▶ WHAT YOU HAVE TO DO
From first line to last, write out the data precisely as shown.

▶ THE DATA
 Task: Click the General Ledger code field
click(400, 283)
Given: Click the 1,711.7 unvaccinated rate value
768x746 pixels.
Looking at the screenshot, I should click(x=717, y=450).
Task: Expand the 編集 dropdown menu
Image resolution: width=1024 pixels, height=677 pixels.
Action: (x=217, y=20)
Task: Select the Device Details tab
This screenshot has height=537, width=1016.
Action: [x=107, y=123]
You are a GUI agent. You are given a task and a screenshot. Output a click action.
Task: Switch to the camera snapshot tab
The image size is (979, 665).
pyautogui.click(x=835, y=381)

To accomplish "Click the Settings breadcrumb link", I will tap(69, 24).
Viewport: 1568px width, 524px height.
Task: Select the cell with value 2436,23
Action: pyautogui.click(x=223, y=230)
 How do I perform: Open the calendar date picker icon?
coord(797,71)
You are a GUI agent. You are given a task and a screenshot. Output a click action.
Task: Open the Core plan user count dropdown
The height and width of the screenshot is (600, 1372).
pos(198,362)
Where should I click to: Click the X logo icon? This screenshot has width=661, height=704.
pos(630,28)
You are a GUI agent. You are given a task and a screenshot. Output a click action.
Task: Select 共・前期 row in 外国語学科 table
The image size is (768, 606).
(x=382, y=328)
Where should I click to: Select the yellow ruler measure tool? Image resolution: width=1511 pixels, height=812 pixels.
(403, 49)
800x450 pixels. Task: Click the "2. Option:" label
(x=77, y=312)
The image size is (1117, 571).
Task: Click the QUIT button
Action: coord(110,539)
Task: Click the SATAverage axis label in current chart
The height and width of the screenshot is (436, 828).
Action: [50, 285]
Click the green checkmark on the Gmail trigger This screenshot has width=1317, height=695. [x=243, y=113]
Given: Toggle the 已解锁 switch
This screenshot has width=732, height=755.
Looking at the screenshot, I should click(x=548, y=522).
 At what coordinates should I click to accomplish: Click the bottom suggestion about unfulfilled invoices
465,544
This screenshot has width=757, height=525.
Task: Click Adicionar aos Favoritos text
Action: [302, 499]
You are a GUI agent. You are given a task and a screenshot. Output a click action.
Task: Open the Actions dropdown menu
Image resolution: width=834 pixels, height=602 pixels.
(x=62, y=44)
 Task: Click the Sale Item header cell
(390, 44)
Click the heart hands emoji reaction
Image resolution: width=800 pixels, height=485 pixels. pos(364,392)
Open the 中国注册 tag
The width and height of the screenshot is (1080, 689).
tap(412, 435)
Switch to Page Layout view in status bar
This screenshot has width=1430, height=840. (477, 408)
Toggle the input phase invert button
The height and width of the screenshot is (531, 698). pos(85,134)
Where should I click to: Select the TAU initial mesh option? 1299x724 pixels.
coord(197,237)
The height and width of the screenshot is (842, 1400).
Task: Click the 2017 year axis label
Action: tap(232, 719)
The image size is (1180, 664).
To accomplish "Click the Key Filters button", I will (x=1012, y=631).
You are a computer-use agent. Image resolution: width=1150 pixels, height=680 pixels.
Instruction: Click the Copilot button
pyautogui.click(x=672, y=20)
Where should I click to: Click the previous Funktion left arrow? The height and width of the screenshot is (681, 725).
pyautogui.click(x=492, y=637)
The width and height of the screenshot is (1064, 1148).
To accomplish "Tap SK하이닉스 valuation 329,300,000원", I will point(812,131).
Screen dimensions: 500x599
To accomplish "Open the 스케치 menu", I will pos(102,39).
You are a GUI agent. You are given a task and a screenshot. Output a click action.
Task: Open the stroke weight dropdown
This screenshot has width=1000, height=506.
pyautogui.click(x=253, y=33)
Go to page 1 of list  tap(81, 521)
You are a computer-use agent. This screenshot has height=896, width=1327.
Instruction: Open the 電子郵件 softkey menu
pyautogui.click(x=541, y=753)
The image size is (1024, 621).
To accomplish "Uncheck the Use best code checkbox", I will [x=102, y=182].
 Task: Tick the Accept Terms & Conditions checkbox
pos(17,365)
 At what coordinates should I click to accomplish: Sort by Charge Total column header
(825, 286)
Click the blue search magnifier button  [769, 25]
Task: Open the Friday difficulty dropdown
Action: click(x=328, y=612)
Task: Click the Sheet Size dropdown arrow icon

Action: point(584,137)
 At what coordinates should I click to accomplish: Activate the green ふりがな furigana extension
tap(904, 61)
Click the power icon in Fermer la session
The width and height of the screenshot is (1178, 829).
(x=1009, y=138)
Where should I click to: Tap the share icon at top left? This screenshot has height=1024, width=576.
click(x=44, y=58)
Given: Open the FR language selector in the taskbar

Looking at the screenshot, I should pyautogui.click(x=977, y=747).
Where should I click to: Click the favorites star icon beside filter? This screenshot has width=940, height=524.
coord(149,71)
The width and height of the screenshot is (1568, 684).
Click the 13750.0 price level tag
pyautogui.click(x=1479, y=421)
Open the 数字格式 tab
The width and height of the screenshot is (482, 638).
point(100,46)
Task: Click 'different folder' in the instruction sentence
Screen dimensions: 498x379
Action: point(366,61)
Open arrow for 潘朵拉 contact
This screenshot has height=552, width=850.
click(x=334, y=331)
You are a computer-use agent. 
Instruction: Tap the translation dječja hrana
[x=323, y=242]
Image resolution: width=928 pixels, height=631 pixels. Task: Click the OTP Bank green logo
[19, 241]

▶ RESPONSE TO THIS TASK
 Task: Click the General Ledger code field
click(400, 283)
Given: Click the 1,711.7 unvaccinated rate value
768x746 pixels.
Looking at the screenshot, I should click(x=717, y=450).
Task: Expand the 編集 dropdown menu
Image resolution: width=1024 pixels, height=677 pixels.
Action: (x=217, y=20)
Task: Select the Device Details tab
This screenshot has height=537, width=1016.
Action: [x=107, y=123]
You are a GUI agent. You are given a task and a screenshot. Output a click action.
Task: Switch to the camera snapshot tab
The image size is (979, 665).
pyautogui.click(x=835, y=381)

To accomplish "Click the Settings breadcrumb link", I will tap(69, 24).
Viewport: 1568px width, 524px height.
Task: Select the cell with value 2436,23
Action: pyautogui.click(x=223, y=230)
 How do I perform: Open the calendar date picker icon?
coord(797,71)
You are a GUI agent. You are given a task and a screenshot. Output a click action.
Task: Open the Core plan user count dropdown
The height and width of the screenshot is (600, 1372).
pos(198,362)
Where should I click to: Click the X logo icon? This screenshot has width=661, height=704.
pos(630,28)
You are a GUI agent. You are given a task and a screenshot. Output a click action.
Task: Select 共・前期 row in 外国語学科 table
The image size is (768, 606).
(x=382, y=328)
Where should I click to: Select the yellow ruler measure tool? Image resolution: width=1511 pixels, height=812 pixels.
(403, 49)
800x450 pixels. Task: Click the "2. Option:" label
(x=77, y=312)
The image size is (1117, 571).
Task: Click the QUIT button
Action: coord(110,539)
Task: Click the SATAverage axis label in current chart
The height and width of the screenshot is (436, 828).
Action: [50, 285]
Click the green checkmark on the Gmail trigger This screenshot has width=1317, height=695. [x=243, y=113]
Given: Toggle the 已解锁 switch
This screenshot has width=732, height=755.
Looking at the screenshot, I should click(x=548, y=522).
 At what coordinates should I click to accomplish: Click the bottom suggestion about unfulfilled invoices
465,544
This screenshot has width=757, height=525.
Task: Click Adicionar aos Favoritos text
Action: [302, 499]
You are a GUI agent. You are given a task and a screenshot. Output a click action.
Task: Open the Actions dropdown menu
Image resolution: width=834 pixels, height=602 pixels.
(x=62, y=44)
 Task: Click the Sale Item header cell
(390, 44)
Click the heart hands emoji reaction
Image resolution: width=800 pixels, height=485 pixels. pos(364,392)
Open the 中国注册 tag
The width and height of the screenshot is (1080, 689).
tap(412, 435)
Switch to Page Layout view in status bar
This screenshot has width=1430, height=840. (477, 408)
Toggle the input phase invert button
The height and width of the screenshot is (531, 698). pos(85,134)
Where should I click to: Select the TAU initial mesh option? 1299x724 pixels.
coord(197,237)
The height and width of the screenshot is (842, 1400).
Task: Click the 2017 year axis label
Action: tap(232, 719)
The image size is (1180, 664).
To accomplish "Click the Key Filters button", I will (x=1012, y=631).
You are a computer-use agent. Image resolution: width=1150 pixels, height=680 pixels.
Instruction: Click the Copilot button
pyautogui.click(x=672, y=20)
Where should I click to: Click the previous Funktion left arrow? The height and width of the screenshot is (681, 725).
pyautogui.click(x=492, y=637)
The width and height of the screenshot is (1064, 1148).
To accomplish "Tap SK하이닉스 valuation 329,300,000원", I will point(812,131).
Screen dimensions: 500x599
To accomplish "Open the 스케치 menu", I will pos(102,39).
You are a GUI agent. You are given a task and a screenshot. Output a click action.
Task: Open the stroke weight dropdown
This screenshot has width=1000, height=506.
pyautogui.click(x=253, y=33)
Go to page 1 of list  tap(81, 521)
You are a computer-use agent. This screenshot has height=896, width=1327.
Instruction: Open the 電子郵件 softkey menu
pyautogui.click(x=541, y=753)
The image size is (1024, 621).
To accomplish "Uncheck the Use best code checkbox", I will [x=102, y=182].
 Task: Tick the Accept Terms & Conditions checkbox
pos(17,365)
 At what coordinates should I click to accomplish: Sort by Charge Total column header
(825, 286)
Click the blue search magnifier button  [769, 25]
Task: Open the Friday difficulty dropdown
Action: click(x=328, y=612)
Task: Click the Sheet Size dropdown arrow icon

Action: point(584,137)
 At what coordinates should I click to accomplish: Activate the green ふりがな furigana extension
tap(904, 61)
Click the power icon in Fermer la session
The width and height of the screenshot is (1178, 829).
(x=1009, y=138)
Where should I click to: Tap the share icon at top left? This screenshot has height=1024, width=576.
click(x=44, y=58)
Given: Open the FR language selector in the taskbar

Looking at the screenshot, I should pyautogui.click(x=977, y=747).
Where should I click to: Click the favorites star icon beside filter? This screenshot has width=940, height=524.
coord(149,71)
The width and height of the screenshot is (1568, 684).
Click the 13750.0 price level tag
pyautogui.click(x=1479, y=421)
Open the 数字格式 tab
The width and height of the screenshot is (482, 638).
point(100,46)
Task: Click 'different folder' in the instruction sentence
Screen dimensions: 498x379
Action: point(366,61)
Open arrow for 潘朵拉 contact
This screenshot has height=552, width=850.
click(x=334, y=331)
You are a computer-use agent. 
Instruction: Tap the translation dječja hrana
[x=323, y=242]
Image resolution: width=928 pixels, height=631 pixels. Task: Click the OTP Bank green logo
[19, 241]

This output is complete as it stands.